The seminal artist Louise Bourgeois would turn to drawing as a means of therapy – in times like these, perhaps her complex and colourful works can offer us some relief too
Living through a pandemic, and all the unfamiliar changes and challenges it incurs, makes for anxious times. When the late artist Louise Bourgeois felt a wave of worry, she would draw. “I know that when I finish a drawing, my anxiety level decreases,” she once said. “When I draw it means that something bothers me, but I don’t know what it is. So it is the treatment of anxiety.” In these uncertain times, art institutions the world over have had to close in order to slow the spread of coronavirus, and therefore find alternative ways of presenting art in a suddenly much more virtual reality. For its inaugural online exhibition, international gallery Hauser & Wirth presents Louise Bourgeois: Drawings 1947 – 2007 – which feels a pertinent choice, given the relief the artist herself sought out in creating the works.
Famed for her spidery sculptures, fabric prints and etchings, Bourgeois began drawing at a young age by helping her parents in their tapestry restoration studio outside of Paris. Spiders and spirals recur throughout Bourgeois’ drawings – she likened her beloved mother, who died when the artist was in her early twenties, to a spider – and her pieces move from abstract to realistic, rendered in ink, watercolour and pencil.
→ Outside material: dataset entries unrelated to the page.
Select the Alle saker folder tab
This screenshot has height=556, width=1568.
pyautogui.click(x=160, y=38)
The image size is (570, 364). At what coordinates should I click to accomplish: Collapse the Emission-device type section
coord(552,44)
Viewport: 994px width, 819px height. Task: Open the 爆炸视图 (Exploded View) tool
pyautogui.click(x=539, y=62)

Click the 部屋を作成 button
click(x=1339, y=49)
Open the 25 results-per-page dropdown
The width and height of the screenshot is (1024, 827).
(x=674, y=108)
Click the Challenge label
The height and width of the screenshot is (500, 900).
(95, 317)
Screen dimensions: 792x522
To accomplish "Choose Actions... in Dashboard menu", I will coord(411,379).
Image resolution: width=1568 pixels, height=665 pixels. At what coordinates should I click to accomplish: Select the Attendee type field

Bourgeois herself said of these variations: “The realistic drawings are a way of pinning down an idea. I don’t want to lose it. With the abstract drawings, when I’m feeling loose, I can slip into the unconscious.”
The drawings in the Hauser & Wirth exhibition span decades, and were chosen by Jerry Gorovoy, a former studio assistant and friend of Bourgeois’ who is now president of the Easton Foundation, set up in the late artist’s name. Over the course of her life, Bourgeois consistently turned to art as a means of therapy; she would use her creativity to work through intense emotions – both positive and negative. “Like a sufferer of Tourette’s syndrome, she always felt that she had to confess everything, which could be uncomfortable for others, and once called herself the woman without secrets,” Gorovoy wrote following her death in 2010. “In her art she was utterly fearless and in real life she said she was the mouse behind the radiator.” Bourgeois described art as “a guarantee of sanity”.
The therapeutic nature of Bourgeois’ art is also somehow universal, extending beyond her own relationship with the work and resonating with viewers in a unique way. “The first time I saw her work it felt so personal,” the designer Simone Rocha told AnOther last year; Rocha’s Autumn/Winter 2019 collection was inspired by Bourgeois, and featured spiderweb prints and embroideries. “I just felt like my feelings were down on a page ... It was like my teenage diaries, but in a more beautiful form, obviously.” The drawings were diaristic for Bourgeois, too; a place for her to temper anxieties, work through childhood memories, and express emotions. “I have kept a diary as long as I can remember, and drawings are really another kind of diary,” she said.
Bourgeois’ complex and colourful drawings – a constant throughout her life, though not as widely seen as famed series like Cells or her gargantuan Maman sculpture – were a significant part of her artistic practice, but also served a purpose. She created art relentlessly until her death at the age of 98, seemingly as a way to stay sane. In times like these, a pause to look at Bourgeois’ compelling drawings might help us to do the same.
The online exhibition Louise Bourgeois: Drawings 1947 – 2007 runs from March 25, 2020.